> [Prompt]:
Copy the entire listing below line for line, with no changes.

Word and element location records:
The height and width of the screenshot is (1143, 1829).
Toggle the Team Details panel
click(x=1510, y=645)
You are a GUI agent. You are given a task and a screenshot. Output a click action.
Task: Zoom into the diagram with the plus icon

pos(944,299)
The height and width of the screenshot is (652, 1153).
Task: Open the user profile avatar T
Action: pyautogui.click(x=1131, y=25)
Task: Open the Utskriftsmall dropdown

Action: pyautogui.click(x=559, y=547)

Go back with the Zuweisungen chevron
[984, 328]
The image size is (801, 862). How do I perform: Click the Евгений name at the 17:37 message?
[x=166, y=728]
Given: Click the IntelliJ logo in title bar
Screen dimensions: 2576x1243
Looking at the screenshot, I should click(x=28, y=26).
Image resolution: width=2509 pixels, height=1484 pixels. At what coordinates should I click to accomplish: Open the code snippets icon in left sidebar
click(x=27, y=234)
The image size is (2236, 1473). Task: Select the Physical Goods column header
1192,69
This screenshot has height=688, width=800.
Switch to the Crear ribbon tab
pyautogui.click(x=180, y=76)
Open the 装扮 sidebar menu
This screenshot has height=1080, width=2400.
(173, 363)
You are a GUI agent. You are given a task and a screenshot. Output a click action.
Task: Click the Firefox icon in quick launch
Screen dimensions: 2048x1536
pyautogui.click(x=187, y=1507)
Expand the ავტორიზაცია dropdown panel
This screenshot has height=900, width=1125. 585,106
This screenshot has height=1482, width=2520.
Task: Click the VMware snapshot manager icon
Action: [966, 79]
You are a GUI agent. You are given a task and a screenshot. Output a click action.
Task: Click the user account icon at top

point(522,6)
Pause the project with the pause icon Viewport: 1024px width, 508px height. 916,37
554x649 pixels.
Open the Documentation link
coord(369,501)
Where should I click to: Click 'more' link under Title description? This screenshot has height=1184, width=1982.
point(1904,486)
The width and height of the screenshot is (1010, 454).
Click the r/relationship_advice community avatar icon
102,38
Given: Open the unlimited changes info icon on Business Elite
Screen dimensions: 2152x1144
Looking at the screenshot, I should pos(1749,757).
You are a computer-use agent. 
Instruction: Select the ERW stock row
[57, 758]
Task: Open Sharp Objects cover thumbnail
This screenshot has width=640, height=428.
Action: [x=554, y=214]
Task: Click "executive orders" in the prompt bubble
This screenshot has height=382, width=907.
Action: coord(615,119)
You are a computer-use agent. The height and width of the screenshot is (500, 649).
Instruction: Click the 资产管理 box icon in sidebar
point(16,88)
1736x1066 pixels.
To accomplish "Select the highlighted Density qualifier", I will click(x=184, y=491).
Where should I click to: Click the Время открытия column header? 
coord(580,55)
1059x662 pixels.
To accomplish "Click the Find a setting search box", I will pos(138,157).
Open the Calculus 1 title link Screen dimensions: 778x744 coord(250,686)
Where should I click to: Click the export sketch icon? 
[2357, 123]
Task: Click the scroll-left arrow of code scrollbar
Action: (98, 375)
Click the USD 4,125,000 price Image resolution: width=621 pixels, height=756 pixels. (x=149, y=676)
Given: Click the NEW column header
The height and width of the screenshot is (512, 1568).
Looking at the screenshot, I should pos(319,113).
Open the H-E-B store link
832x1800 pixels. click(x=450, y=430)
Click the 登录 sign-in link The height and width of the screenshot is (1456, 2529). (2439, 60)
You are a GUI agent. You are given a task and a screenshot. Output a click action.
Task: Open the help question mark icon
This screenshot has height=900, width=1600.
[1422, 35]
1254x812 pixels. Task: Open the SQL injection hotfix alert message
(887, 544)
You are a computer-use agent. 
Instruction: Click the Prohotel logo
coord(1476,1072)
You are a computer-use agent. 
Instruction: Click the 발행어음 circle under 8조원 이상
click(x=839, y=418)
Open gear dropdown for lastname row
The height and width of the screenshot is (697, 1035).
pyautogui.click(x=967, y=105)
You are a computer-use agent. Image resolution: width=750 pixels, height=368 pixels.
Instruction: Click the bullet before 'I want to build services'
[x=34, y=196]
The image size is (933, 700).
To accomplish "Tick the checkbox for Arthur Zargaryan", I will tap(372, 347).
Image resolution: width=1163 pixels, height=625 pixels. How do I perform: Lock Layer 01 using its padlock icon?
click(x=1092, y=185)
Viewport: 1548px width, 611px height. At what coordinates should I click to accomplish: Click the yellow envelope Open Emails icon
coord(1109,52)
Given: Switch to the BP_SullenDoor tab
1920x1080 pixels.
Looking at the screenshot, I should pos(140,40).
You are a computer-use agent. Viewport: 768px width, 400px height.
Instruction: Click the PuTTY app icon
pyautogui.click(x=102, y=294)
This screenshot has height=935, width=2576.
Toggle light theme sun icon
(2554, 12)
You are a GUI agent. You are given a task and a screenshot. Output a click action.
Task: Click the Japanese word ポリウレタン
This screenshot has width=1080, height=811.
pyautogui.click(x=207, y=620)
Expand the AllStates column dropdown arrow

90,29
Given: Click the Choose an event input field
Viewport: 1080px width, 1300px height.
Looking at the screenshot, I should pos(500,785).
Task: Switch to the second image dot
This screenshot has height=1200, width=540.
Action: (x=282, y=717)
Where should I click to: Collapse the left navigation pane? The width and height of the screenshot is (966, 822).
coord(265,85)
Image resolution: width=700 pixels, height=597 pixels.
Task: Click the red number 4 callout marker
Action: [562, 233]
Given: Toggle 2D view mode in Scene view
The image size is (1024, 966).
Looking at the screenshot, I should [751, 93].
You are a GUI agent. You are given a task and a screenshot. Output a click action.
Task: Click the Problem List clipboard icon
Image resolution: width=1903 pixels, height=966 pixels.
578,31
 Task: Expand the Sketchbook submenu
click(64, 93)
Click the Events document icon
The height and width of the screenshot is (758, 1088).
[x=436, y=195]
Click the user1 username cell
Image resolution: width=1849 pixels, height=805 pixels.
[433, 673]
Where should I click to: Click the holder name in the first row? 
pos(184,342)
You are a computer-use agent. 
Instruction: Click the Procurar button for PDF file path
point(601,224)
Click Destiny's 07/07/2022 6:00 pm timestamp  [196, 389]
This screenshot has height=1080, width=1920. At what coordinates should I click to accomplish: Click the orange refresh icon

> [The completed task]:
The height and width of the screenshot is (1143, 1829).
Toggle the Team Details panel
click(x=1510, y=645)
You are a GUI agent. You are given a task and a screenshot. Output a click action.
Task: Zoom into the diagram with the plus icon

pos(944,299)
The height and width of the screenshot is (652, 1153).
Task: Open the user profile avatar T
Action: pyautogui.click(x=1131, y=25)
Task: Open the Utskriftsmall dropdown

Action: pyautogui.click(x=559, y=547)

Go back with the Zuweisungen chevron
[984, 328]
The image size is (801, 862). How do I perform: Click the Евгений name at the 17:37 message?
[x=166, y=728]
Given: Click the IntelliJ logo in title bar
Screen dimensions: 2576x1243
Looking at the screenshot, I should click(x=28, y=26).
Image resolution: width=2509 pixels, height=1484 pixels. At what coordinates should I click to accomplish: Open the code snippets icon in left sidebar
click(x=27, y=234)
The image size is (2236, 1473). Task: Select the Physical Goods column header
1192,69
This screenshot has height=688, width=800.
Switch to the Crear ribbon tab
pyautogui.click(x=180, y=76)
Open the 装扮 sidebar menu
This screenshot has height=1080, width=2400.
(173, 363)
You are a GUI agent. You are given a task and a screenshot. Output a click action.
Task: Click the Firefox icon in quick launch
Screen dimensions: 2048x1536
pyautogui.click(x=187, y=1507)
Expand the ავტორიზაცია dropdown panel
This screenshot has height=900, width=1125. 585,106
This screenshot has height=1482, width=2520.
Task: Click the VMware snapshot manager icon
Action: [966, 79]
You are a GUI agent. You are given a task and a screenshot. Output a click action.
Task: Click the user account icon at top

point(522,6)
Pause the project with the pause icon Viewport: 1024px width, 508px height. 916,37
554x649 pixels.
Open the Documentation link
coord(369,501)
Where should I click to: Click 'more' link under Title description? This screenshot has height=1184, width=1982.
point(1904,486)
The width and height of the screenshot is (1010, 454).
Click the r/relationship_advice community avatar icon
102,38
Given: Open the unlimited changes info icon on Business Elite
Screen dimensions: 2152x1144
Looking at the screenshot, I should pos(1749,757).
You are a computer-use agent. 
Instruction: Select the ERW stock row
[57, 758]
Task: Open Sharp Objects cover thumbnail
This screenshot has width=640, height=428.
Action: [x=554, y=214]
Task: Click "executive orders" in the prompt bubble
This screenshot has height=382, width=907.
Action: coord(615,119)
You are a computer-use agent. The height and width of the screenshot is (500, 649).
Instruction: Click the 资产管理 box icon in sidebar
point(16,88)
1736x1066 pixels.
To accomplish "Select the highlighted Density qualifier", I will click(x=184, y=491).
Where should I click to: Click the Время открытия column header? 
coord(580,55)
1059x662 pixels.
To accomplish "Click the Find a setting search box", I will pos(138,157).
Open the Calculus 1 title link Screen dimensions: 778x744 coord(250,686)
Where should I click to: Click the export sketch icon? 
[2357, 123]
Task: Click the scroll-left arrow of code scrollbar
Action: (98, 375)
Click the USD 4,125,000 price Image resolution: width=621 pixels, height=756 pixels. (x=149, y=676)
Given: Click the NEW column header
The height and width of the screenshot is (512, 1568).
Looking at the screenshot, I should pos(319,113).
Open the H-E-B store link
832x1800 pixels. click(x=450, y=430)
Click the 登录 sign-in link The height and width of the screenshot is (1456, 2529). (2439, 60)
You are a GUI agent. You are given a task and a screenshot. Output a click action.
Task: Open the help question mark icon
This screenshot has height=900, width=1600.
[1422, 35]
1254x812 pixels. Task: Open the SQL injection hotfix alert message
(887, 544)
You are a computer-use agent. 
Instruction: Click the Prohotel logo
coord(1476,1072)
You are a computer-use agent. 
Instruction: Click the 발행어음 circle under 8조원 이상
click(x=839, y=418)
Open gear dropdown for lastname row
The height and width of the screenshot is (697, 1035).
pyautogui.click(x=967, y=105)
You are a computer-use agent. Image resolution: width=750 pixels, height=368 pixels.
Instruction: Click the bullet before 'I want to build services'
[x=34, y=196]
The image size is (933, 700).
To accomplish "Tick the checkbox for Arthur Zargaryan", I will tap(372, 347).
Image resolution: width=1163 pixels, height=625 pixels. How do I perform: Lock Layer 01 using its padlock icon?
click(x=1092, y=185)
Viewport: 1548px width, 611px height. At what coordinates should I click to accomplish: Click the yellow envelope Open Emails icon
coord(1109,52)
Given: Switch to the BP_SullenDoor tab
1920x1080 pixels.
Looking at the screenshot, I should pos(140,40).
You are a computer-use agent. Viewport: 768px width, 400px height.
Instruction: Click the PuTTY app icon
pyautogui.click(x=102, y=294)
This screenshot has height=935, width=2576.
Toggle light theme sun icon
(2554, 12)
You are a GUI agent. You are given a task and a screenshot. Output a click action.
Task: Click the Japanese word ポリウレタン
This screenshot has width=1080, height=811.
pyautogui.click(x=207, y=620)
Expand the AllStates column dropdown arrow

90,29
Given: Click the Choose an event input field
Viewport: 1080px width, 1300px height.
Looking at the screenshot, I should pos(500,785).
Task: Switch to the second image dot
This screenshot has height=1200, width=540.
Action: (x=282, y=717)
Where should I click to: Collapse the left navigation pane? The width and height of the screenshot is (966, 822).
coord(265,85)
Image resolution: width=700 pixels, height=597 pixels.
Task: Click the red number 4 callout marker
Action: [562, 233]
Given: Toggle 2D view mode in Scene view
The image size is (1024, 966).
Looking at the screenshot, I should [751, 93].
You are a GUI agent. You are given a task and a screenshot. Output a click action.
Task: Click the Problem List clipboard icon
Image resolution: width=1903 pixels, height=966 pixels.
578,31
 Task: Expand the Sketchbook submenu
click(64, 93)
Click the Events document icon
The height and width of the screenshot is (758, 1088).
[x=436, y=195]
Click the user1 username cell
Image resolution: width=1849 pixels, height=805 pixels.
[433, 673]
Where should I click to: Click the holder name in the first row? 
pos(184,342)
You are a computer-use agent. 
Instruction: Click the Procurar button for PDF file path
point(601,224)
Click Destiny's 07/07/2022 6:00 pm timestamp  [196, 389]
This screenshot has height=1080, width=1920. At what coordinates should I click to accomplish: Click the orange refresh icon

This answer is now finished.